Câmara Criminal

Acusados de homicídio qualificado têm recurso negado e vão a Juri Popular

O relator do recurso nº 0000477-05.2018.815.0000 foi o juiz Tércio Chaves de Moura, convocado para substituir o desembargador João Benedito da Silva.

A Câmara Criminal do Tribunal de Justiça da Paraíba, por unanimidade e em harmonia com o parecer ministerial, negou provimento ao Recurso Criminal em Sentido Estrito interposto por Vamberto Pereira de Souza e Robson Félix Ferreira, mantendo decisão proferida pelo Juízo do 2º Tribunal do Júri da Comarca de Campina Grande, que os pronunciou como incursos nas sanções do artigo 121, § 2º, inciso II do Código Penal (homicídio qualificado), submetendo-os a julgamento pelo Tribunal do Júri. O relator do recurso nº 0000477-05.2018.815.0000 foi o juiz Tércio Chaves de Moura, convocado para substituir o desembargador João Benedito da Silva.

Segundo consta nos autos, no dia 18 de setembro de 2015, às 16h, no interior do ônibus da Itapemirim, que se encontrava no Terminal Rodoviário de Campina Grande, os denunciados, em comunhão de ações e desígnios e, após receberem informações de um terceiro, mataram, por motivo fútil, José Anselmo Cruz da Silva, com disparos de arma de fogo.
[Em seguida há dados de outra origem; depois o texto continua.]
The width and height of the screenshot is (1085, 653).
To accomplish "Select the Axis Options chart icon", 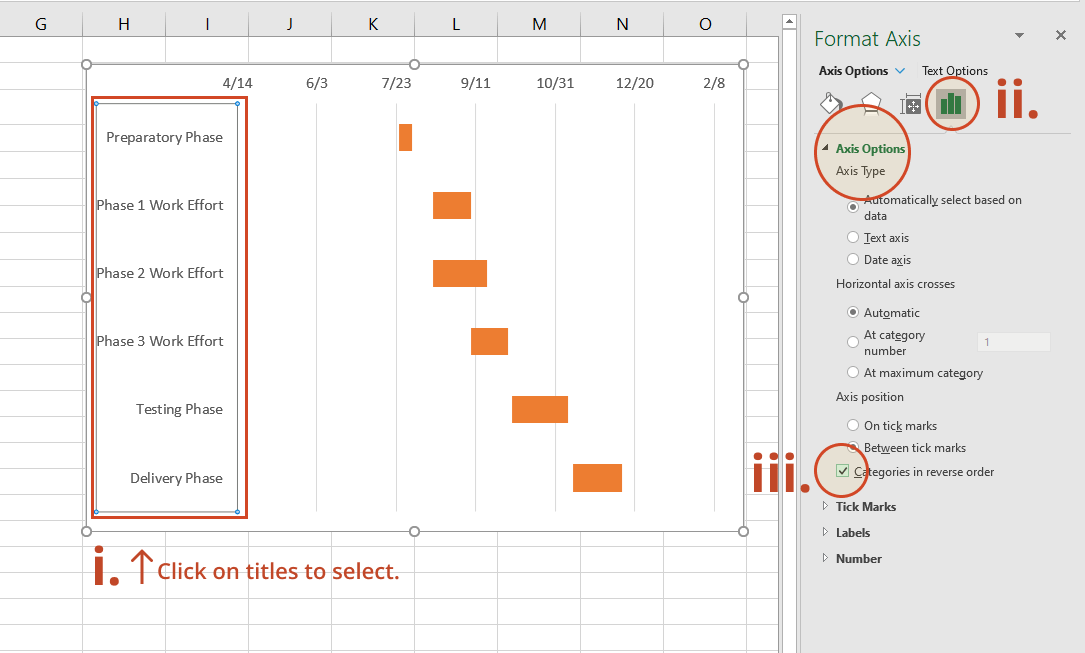I will (950, 103).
Relata a denúncia que a vítima, já com a intenção de fugir das ameaças que vinha sofrendo por parte dos acusados, encontrava-se seguindo em direção ao Estado do Rio de Janeiro, ocasião em que Vamberto e Diego entraram no ônibus e efetuaram disparos de arma de fogo contra a vítima, vindo esta a falecer em decorrência das lesões. De acordo com a acusação, Robson agiu como “olheiro” na cidade de Areia-PB, colhendo e repassando as informações acerca do exato paradeiro da vítima, o que deu início a uma perseguição ao ofendido com o fim de ceifarem a sua vida.

Concluída a instrução processual, o Juízo do 2º Tribunal do Júri proferiu decisão de pronúncia, submetendo os denunciados a julgamento popular, entendendo presentes a materialidade e os indícios suficientes de autoria do crime.
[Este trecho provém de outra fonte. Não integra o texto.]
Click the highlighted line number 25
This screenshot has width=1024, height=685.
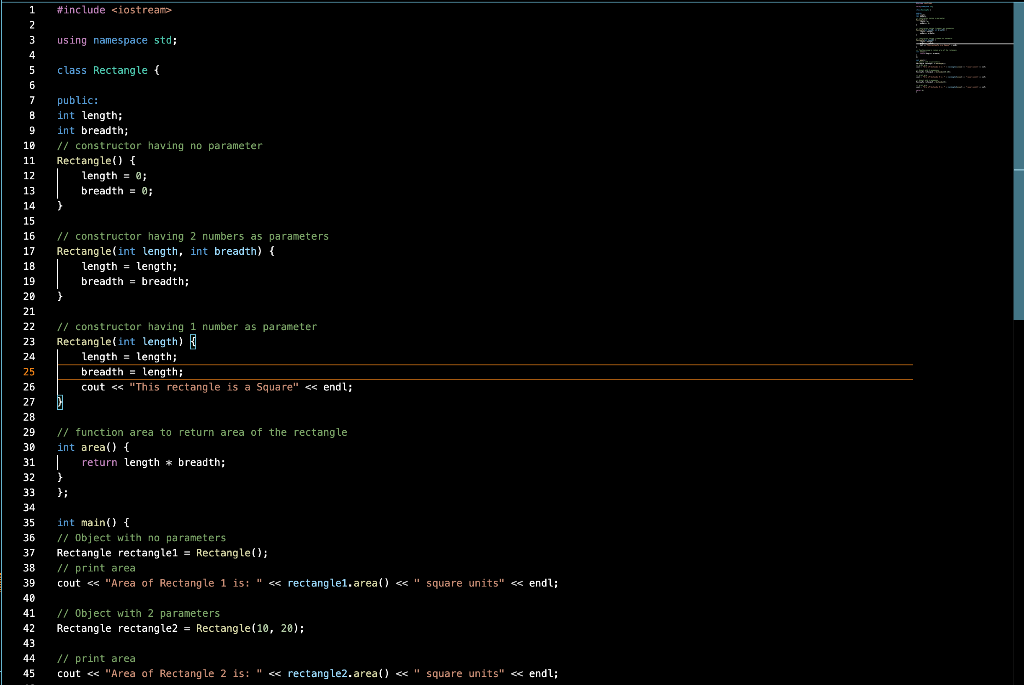coord(28,371)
Robson recorreu da decisão, pedindo absolvição sumária e, subsidiariamente, a impronúncia. Alega que não há prova da autoria, ou da sua participação no delito. Sustenta que várias testemunhas apresentaram álibi coerente e seguro em seu favor, comprovando que ele sequer estava presente no momento do embarque da vítima na cidade de Areia com destino ao Rio de Janeiro. Aduz que não há como garantir ter sido o acusado, a pessoa responsável por “passar a fita” sobre o ofendido.

Já o acusado Vamberto recorreu, pedindo a despronúncia, sob a alegação de inexistência de prova a indicar a autoria do crime que lhe foi imputado. A defesa argumenta que o recorrente confessou o crime na esfera policial, mas não confirmou a prática do delito em Juízo e que, por isso, não pode servir para embasar a condenação. Disse, por fim, que nenhuma testemunha ocular apontou ter sido o recorrente quem praticou o crime.

Ao analisar os pleitos dos pronunciados, o relator explicou que para a decisão de pronúncia basta a comprovação da materialidade do fato, bem como dos indícios suficientes de autoria. Esclareceu, ainda, que a pronúncia é mero juízo de admissibilidade da acusação, vigorando, nesta etapa, o princípio do in dubio pro societate (na dúvida pela sociedade). “Não havendo dúvida da existência do delito e de que há indícios suficientes de que os recorrentes cometeram o crime de que estão sendo acusados, a pronúncia é medida que se impõe, devendo, então, os pronunciados serem submetidos a julgamento perante o Tribunal do Júri”, arrematou.